### Task instructions
Give back each line of the material that contains the word "screenshot".

┌──

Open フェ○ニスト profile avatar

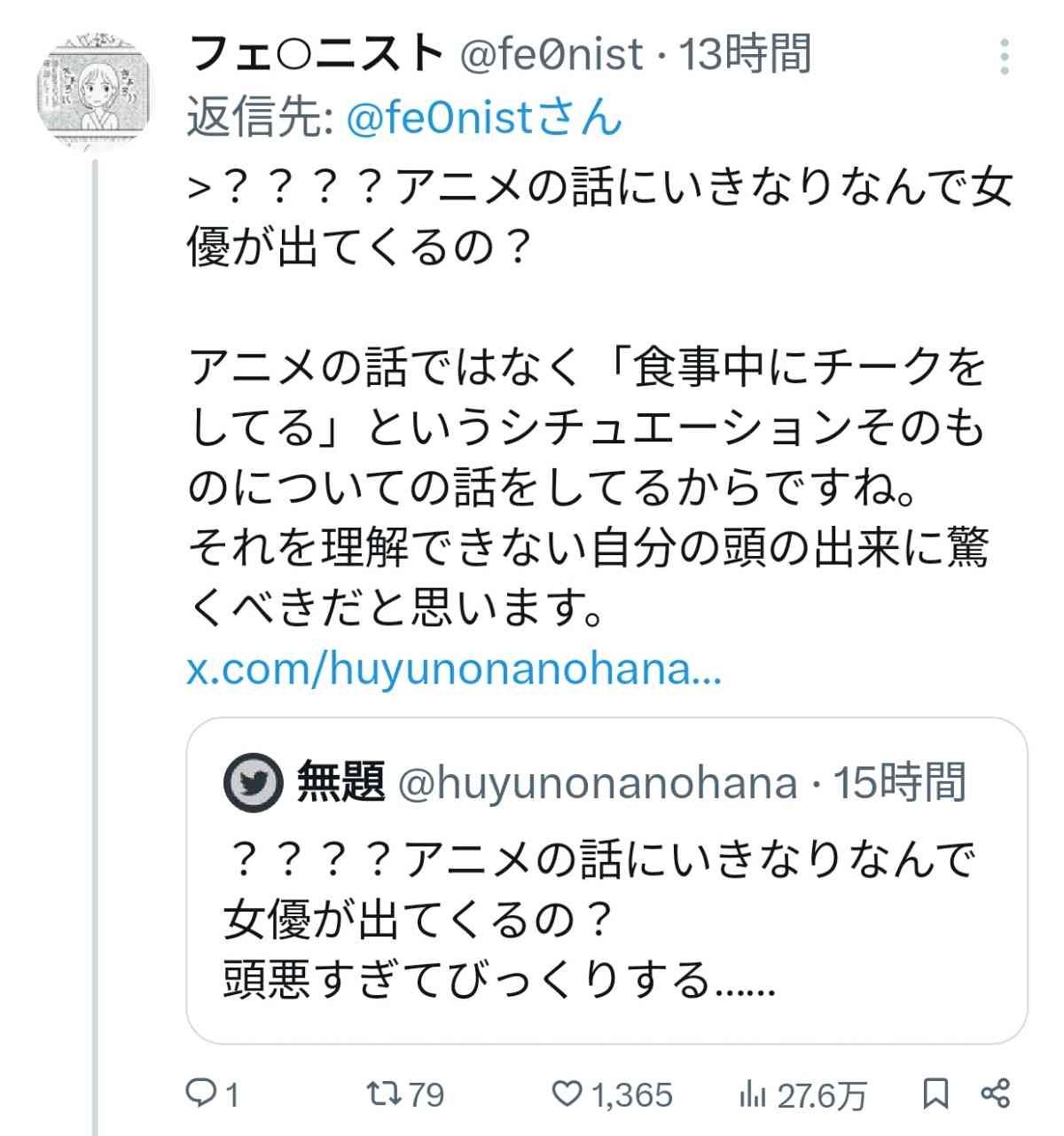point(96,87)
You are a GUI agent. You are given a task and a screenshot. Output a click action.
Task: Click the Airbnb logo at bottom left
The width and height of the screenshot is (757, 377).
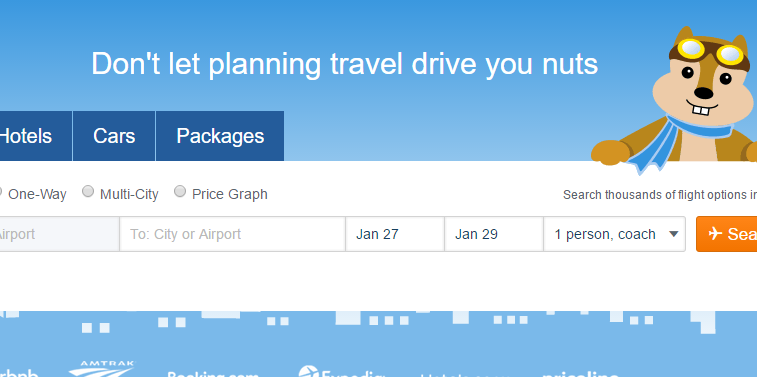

└──

### Reply
You are a GUI agent. You are given a task and a screenshot. Output a click action.
The width and height of the screenshot is (757, 377).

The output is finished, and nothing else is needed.